Exercise goal:
An exact copy of the lines from the one containing "Where should I click to: Disable" through the final line of the records is the only acceptable answer.

━━━━━ Records provided ━━━━━

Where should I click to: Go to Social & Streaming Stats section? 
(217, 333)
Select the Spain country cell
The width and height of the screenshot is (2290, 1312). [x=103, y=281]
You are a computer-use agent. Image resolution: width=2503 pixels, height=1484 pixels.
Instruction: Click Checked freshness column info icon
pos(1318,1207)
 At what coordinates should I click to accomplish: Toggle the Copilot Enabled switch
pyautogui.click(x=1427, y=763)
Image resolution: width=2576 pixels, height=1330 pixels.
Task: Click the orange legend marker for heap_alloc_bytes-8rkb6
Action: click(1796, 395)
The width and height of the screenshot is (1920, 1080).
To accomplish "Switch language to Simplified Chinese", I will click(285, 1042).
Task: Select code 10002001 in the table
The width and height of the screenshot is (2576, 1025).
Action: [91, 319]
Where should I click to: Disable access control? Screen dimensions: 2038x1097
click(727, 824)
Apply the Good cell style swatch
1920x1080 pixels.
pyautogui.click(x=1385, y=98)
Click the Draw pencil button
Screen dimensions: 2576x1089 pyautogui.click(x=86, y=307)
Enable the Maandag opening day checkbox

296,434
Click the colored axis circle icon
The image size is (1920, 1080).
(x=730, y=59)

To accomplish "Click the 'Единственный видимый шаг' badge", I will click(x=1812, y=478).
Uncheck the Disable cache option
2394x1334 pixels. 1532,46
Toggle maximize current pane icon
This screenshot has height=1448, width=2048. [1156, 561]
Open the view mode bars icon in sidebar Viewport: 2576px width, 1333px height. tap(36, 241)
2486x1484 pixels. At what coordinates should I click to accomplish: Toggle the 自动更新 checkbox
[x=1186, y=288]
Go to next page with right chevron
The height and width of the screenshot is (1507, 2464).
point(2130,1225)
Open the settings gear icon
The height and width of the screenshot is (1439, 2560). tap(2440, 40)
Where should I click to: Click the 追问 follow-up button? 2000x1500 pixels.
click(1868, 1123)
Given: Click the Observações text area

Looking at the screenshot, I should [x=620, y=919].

━━━━━

Response:
Where should I click to: Disable access control? Screen dimensions: 2038x1097
click(727, 824)
Apply the Good cell style swatch
1920x1080 pixels.
pyautogui.click(x=1385, y=98)
Click the Draw pencil button
Screen dimensions: 2576x1089 pyautogui.click(x=86, y=307)
Enable the Maandag opening day checkbox

296,434
Click the colored axis circle icon
The image size is (1920, 1080).
(x=730, y=59)

To accomplish "Click the 'Единственный видимый шаг' badge", I will click(x=1812, y=478).
Uncheck the Disable cache option
2394x1334 pixels. 1532,46
Toggle maximize current pane icon
This screenshot has height=1448, width=2048. [1156, 561]
Open the view mode bars icon in sidebar Viewport: 2576px width, 1333px height. tap(36, 241)
2486x1484 pixels. At what coordinates should I click to accomplish: Toggle the 自动更新 checkbox
[x=1186, y=288]
Go to next page with right chevron
The height and width of the screenshot is (1507, 2464).
point(2130,1225)
Open the settings gear icon
The height and width of the screenshot is (1439, 2560). tap(2440, 40)
Where should I click to: Click the 追问 follow-up button? 2000x1500 pixels.
click(1868, 1123)
Given: Click the Observações text area

Looking at the screenshot, I should [x=620, y=919].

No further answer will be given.